Mapping Technological Evolution

The position of a technological system on the biological S-curve can be gauged by determining the position of the current technology on the four descriptor S-curves; the number of inventions, level of inventiveness, profitability, and performance (Fig.1). 

Fig.1.  S-curve descriptors

Data were collected in order to create the three of the four descriptor curves in Fig. 1 for the technology of ultrasonic welding.  

Number of Inventions

Fig. 2  Number of Ultrasonic Welding Inventions From 1976 to 1998.
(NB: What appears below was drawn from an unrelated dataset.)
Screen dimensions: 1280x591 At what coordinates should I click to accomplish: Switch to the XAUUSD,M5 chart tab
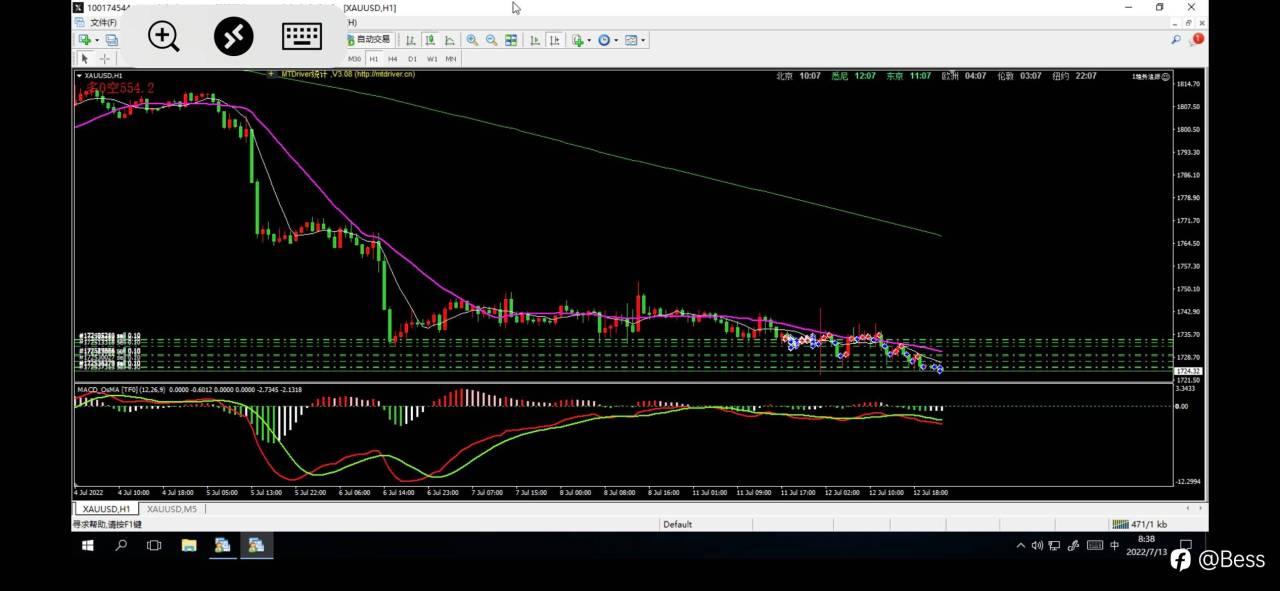(171, 509)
A patent search was performed to find inventions that pertain to ultrasonic welding (or ultrasonic seaming, bonding, joining, etc.) and the development of the technology both for it and its peripherals.  The data for the number of patents was plotted and a second-order polynomial fit was inserted (Fig.2).  The graph shows a gradual downward trend in the number of inventions over time, with an increasing trend beginning in the early 1990ís.

Level of inventiveness 

The level of inventiveness is determined by analyzing the patents found for their respective inventive level, which ranges from 1 (lowest) to 5 (highest).  The grading criteria are located in the Appendix.  The field of ultrasonic welding began very high in level of inventiveness, because it was a new concept in the field of materials joining.  From there, it had other notable inventions, but over time, the overall level of inventiveness decreased slowly.  Recently, inventions have hovered in the 1 and 2 level range, with most being simple additions to the technology or adaptations that were made to accommodate use in different areas.  The inventive level data were determined by analysis of the above patents, and their plot is shown in Fig. 3 with a second-order polynomial fit.
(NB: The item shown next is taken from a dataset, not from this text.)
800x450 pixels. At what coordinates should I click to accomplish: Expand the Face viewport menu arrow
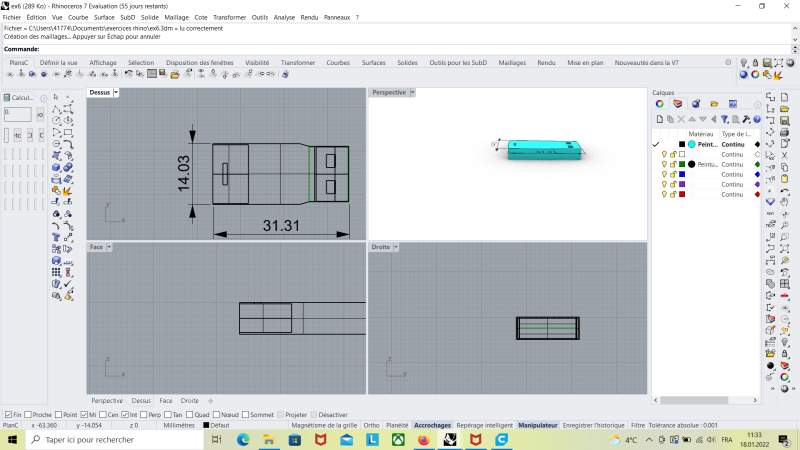click(110, 247)
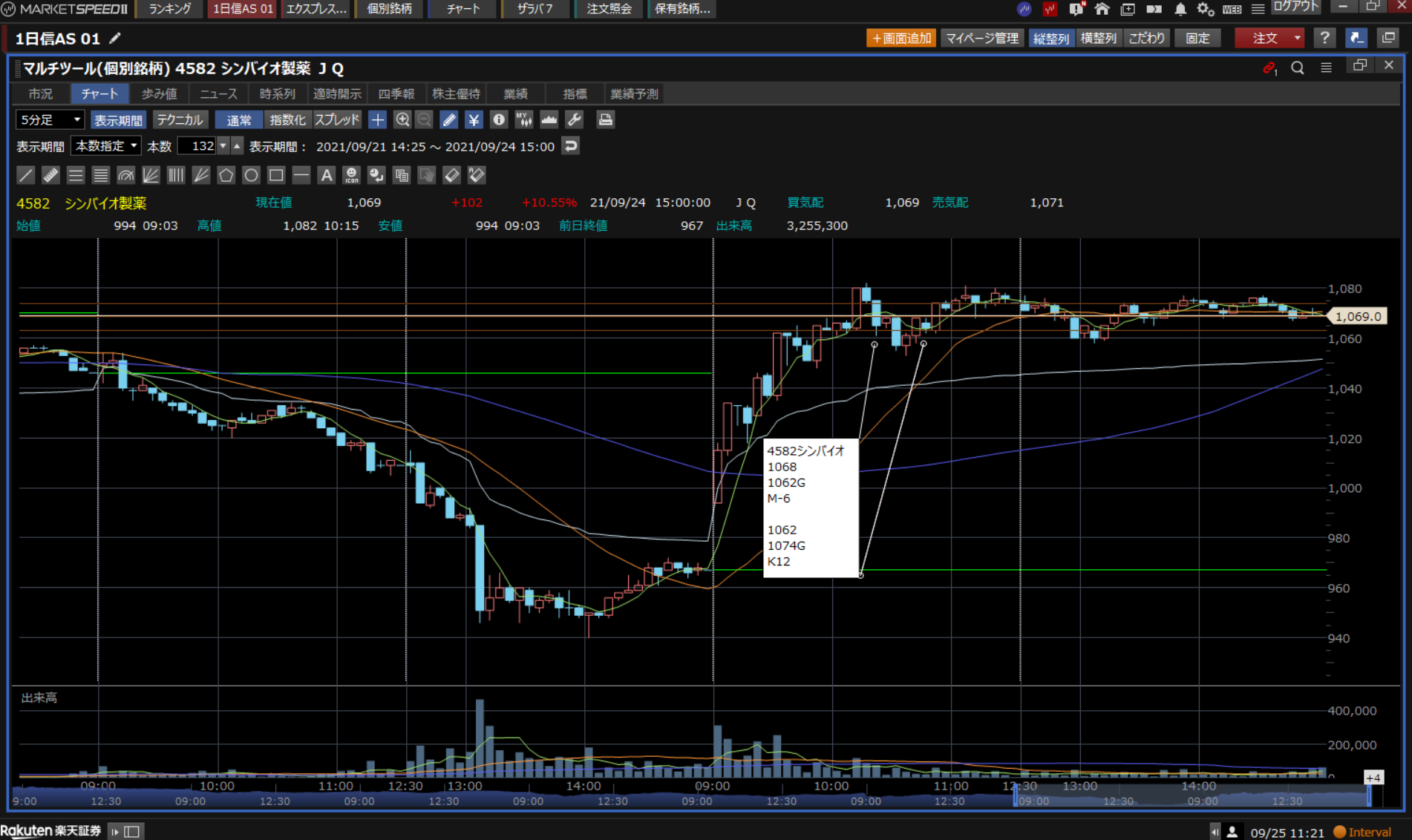The image size is (1412, 840).
Task: Pick the pentagon shape drawing tool
Action: pyautogui.click(x=226, y=175)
Fig.3  Inventive Level of Ultrasonic Welding Patents, 1950-1998


To determine the profitability of ultrasonic welding over time, given a lack of adequate financial data, an assumption was used: the number of inventions that used ultrasonic welding (not the same ones used in the Number of Patents curve, which improved ultrasonic welding technology) is proportional to the profitability of the technology.  These data are shown in Fig.4 with a second order polynomial fit insertion.  The profitability increased significantly in the early 1990ís to present.

Fig.4.  Profitability (# of Patents Using) of Ultrasonic Welding Technology, 1976-1998.

Data Analysis

The next step in determining the position of ultrasonic welding on the biological S-curve is comparing the experimental descriptor plots to the predicted descriptor plots.

Number of Inventions

There are two places on the predicted plot that could correspond to the experimental data.  Further analysis by correlation will show that the first is the correct region. 

Level of Inventiveness

There are two places on the predicted plot that could correspond to the experimental data.  However, it is likely that the second region corresponds because the first region begins to slope back up at a level that the experimental data is already below.


In this comparison, there is a clear correlation between the highlighted regions on the experimental curve and the predicted curve.

From the analysis of the three experimental descriptor curves, it can be seen that there is a clear trend revealing the similar locations of ultrasonic welding technology on three of the four descriptor curves, and the fourth can be extrapolated.

These data correspond to the following position on the biological S-curve:

This curve along with the descriptor curves show that ultrasonic welding is about to enter or is in the beginning of the maturity stage.

Future State of Ultrasonic Welding

This field can look forward to a strong maturity stage.  Recently, much demand has arisen for this technology and it is very likely that this trend will continue.  Ultrasonic welding is a versatile field with numerous possible applications.  Businesses would be wise to direct resources toward this field to propel it into maturity and reap the benefits.  Eventually, like all technological systems, ultrasonic welding will experience a decline as it exits the maturity stage.  At that point, another breakthrough is likely to occur in the field of materials joining and a new biological S-curve will begin.  From this analysis, however, donít expect this to occur too soon.